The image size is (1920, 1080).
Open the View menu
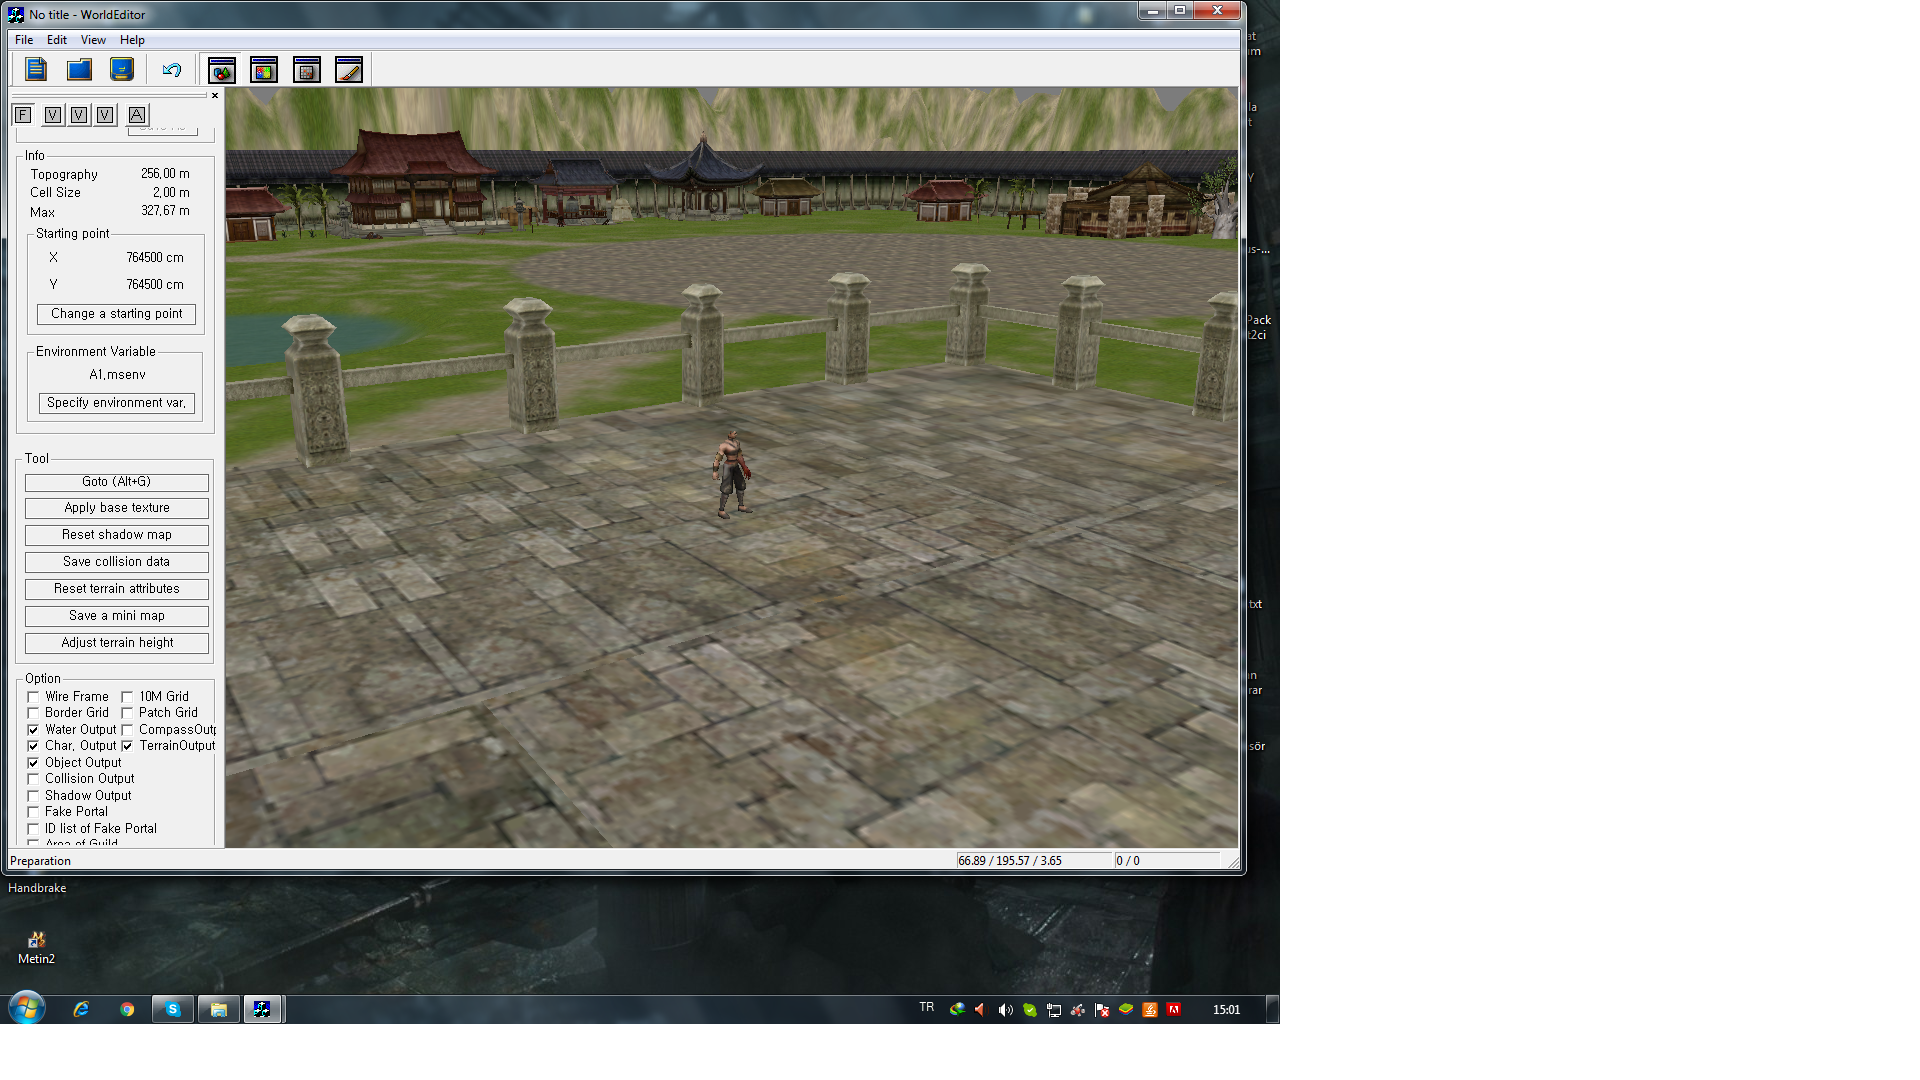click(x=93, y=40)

=====

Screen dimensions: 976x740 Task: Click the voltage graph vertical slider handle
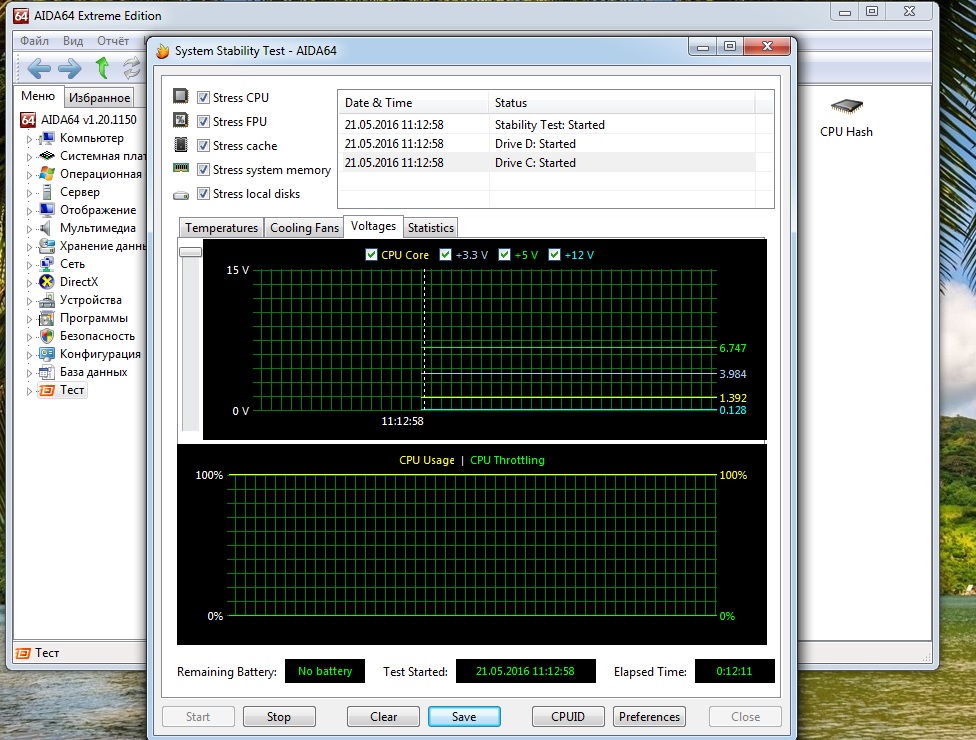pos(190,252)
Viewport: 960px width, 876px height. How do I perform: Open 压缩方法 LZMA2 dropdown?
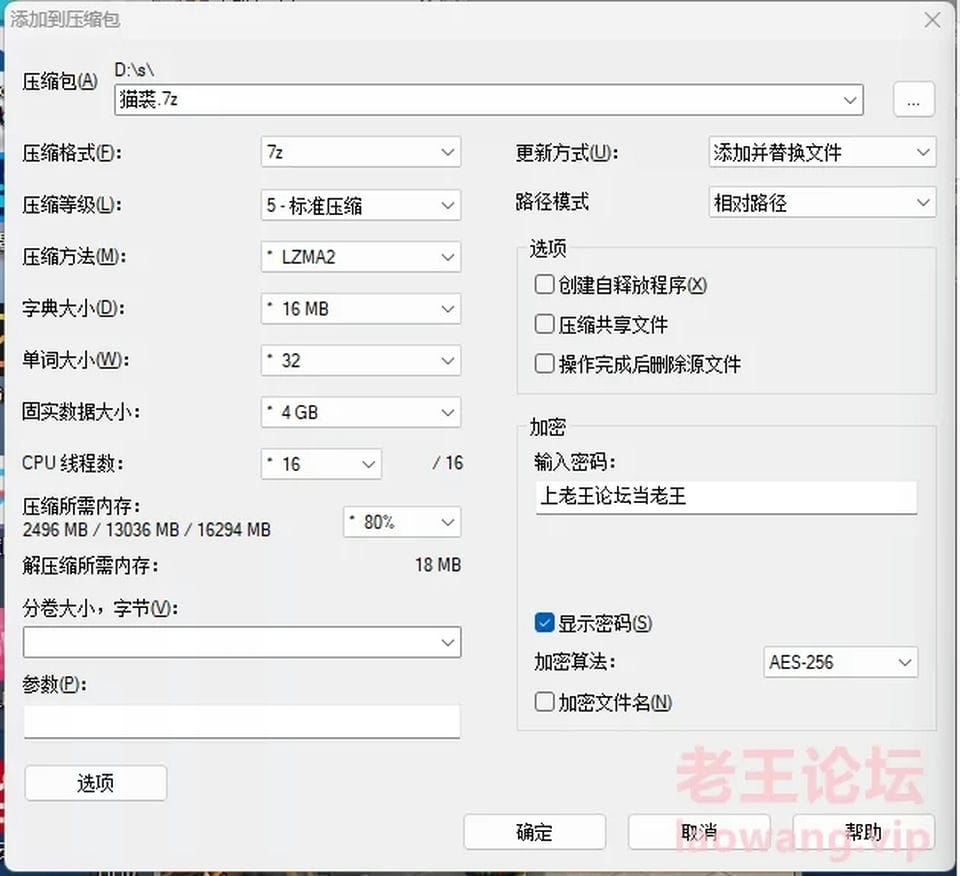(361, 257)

=====

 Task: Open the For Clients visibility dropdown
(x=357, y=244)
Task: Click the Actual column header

=====

# WORK TO DO:
Put the rows from the line containing "Task: Open the" down to the line containing "Task: Click the Actual column header", both included, into a numbered list, leaving out any blank lines. List only those rows.

# EXERCISE RESULT:
1.  Task: Open the For Clients visibility dropdown
2. (x=357, y=244)
3. Task: Click the Actual column header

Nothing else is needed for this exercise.